Role of genome engineering for the development of resistant starch-rich, allergen-free and processing quality improved cereal crops

Cereals are the most important staple food crop in the world, contributing substantially to more than 50% of daily caloric and nutrient intake across the globe. They are a significant source of starch, protein, dietary fiber, vitamins, minerals and phytochemicals, which are then further processed into various end-use food products. The processing and nutrition quality of cereal grains is largely dependent upon the molecular and physico-chemical characteristics of these components which, in turn, alter organoleptic properties and digestibility, hence consumer acceptability. For example, cereals with "high-resistant starch" and "allergen-free" properties reduce the risk of diet-related disease and food allergies which are now more prevalent worldwide.
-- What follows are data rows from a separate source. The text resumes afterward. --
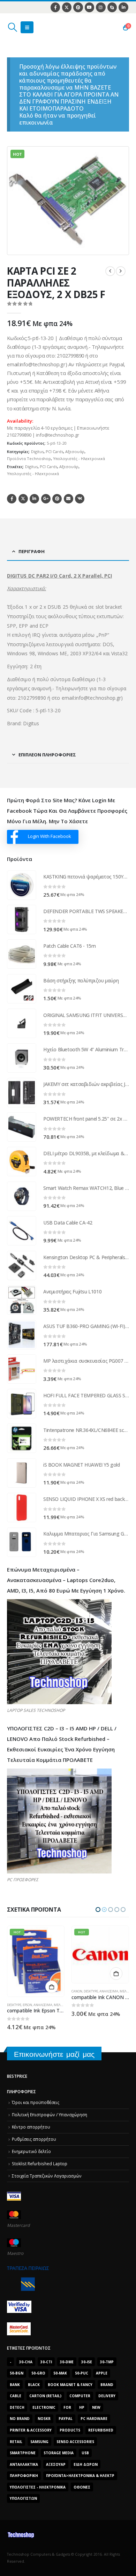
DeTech (17, 2407)
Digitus (37, 451)
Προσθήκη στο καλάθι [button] (51, 1973)
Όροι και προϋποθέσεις (35, 2102)
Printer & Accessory (31, 2430)
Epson (92, 2005)
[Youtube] (89, 7)
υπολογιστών (23, 2498)
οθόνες (82, 2487)
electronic (43, 2407)
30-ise (86, 2361)
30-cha (25, 2361)
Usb (85, 2452)
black (34, 2384)
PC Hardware (94, 2418)
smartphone (23, 2452)
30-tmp (107, 2361)
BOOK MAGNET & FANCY (70, 2384)
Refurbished (100, 2430)
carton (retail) (45, 2395)
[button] (12, 27)
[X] (66, 7)
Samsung (39, 2441)
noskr (44, 2418)
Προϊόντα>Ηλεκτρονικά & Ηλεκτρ (80, 2475)
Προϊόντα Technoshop (29, 458)
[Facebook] (55, 7)
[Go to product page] (21, 885)
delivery (106, 2395)
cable (15, 2395)
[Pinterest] (78, 7)
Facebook (11, 498)
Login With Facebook (49, 836)
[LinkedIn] (123, 7)
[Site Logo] (40, 27)
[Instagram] (100, 7)
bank (15, 2384)
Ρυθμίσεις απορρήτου (34, 2139)
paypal (66, 2418)
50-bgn (16, 2373)
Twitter (23, 498)
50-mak (60, 2373)
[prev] (110, 271)
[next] (121, 271)
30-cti (46, 2361)
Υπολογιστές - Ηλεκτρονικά (79, 458)
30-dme (67, 2361)
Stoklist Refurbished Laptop (39, 2163)
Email (68, 498)
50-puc (81, 2373)
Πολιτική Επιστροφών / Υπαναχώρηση (49, 2114)
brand (106, 2384)
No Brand (20, 2418)
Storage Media (59, 2452)
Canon (12, 1991)
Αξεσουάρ (74, 451)
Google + (46, 498)
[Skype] (112, 7)
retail (16, 2441)
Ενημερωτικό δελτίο (31, 2151)
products (70, 2430)
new (96, 2407)
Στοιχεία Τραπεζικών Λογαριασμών (47, 2176)
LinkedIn (34, 498)
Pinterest (57, 498)
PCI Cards (54, 451)
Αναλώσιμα (44, 1991)
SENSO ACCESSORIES (75, 2441)
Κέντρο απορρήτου (31, 2127)
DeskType (26, 1991)
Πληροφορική (24, 2475)
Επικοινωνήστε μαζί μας (54, 2054)
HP (81, 2407)
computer (79, 2395)
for (67, 2407)
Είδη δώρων (86, 2464)
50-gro (38, 2373)
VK (79, 498)
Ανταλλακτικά (24, 2464)
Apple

An improvement of processing quality, together with associated traits in cereal grains must be targeted for the manufacturing of a wide range of food products derived from it. The genetic gain and understanding of molecular basis of cereal grain quality through regulatory structural genes, chemical and metabolic pathways have been extensively studied using various genetics and biotechnological approaches. Recent advances in targeted genome-editing, mutagenesis, use of tissue/stages-specific promoters and genome-wide association genetics, reveal molecular mechanisms underlying improved processing and nutritional quality of cereal crops. In this chapter, we integrate the knowledge from different multi-omics and genetic-based studies that have been successfully employed to discuss how these techniques are influencing the quality and nutritional traits in cereal grains and their general acceptance in downstream processes.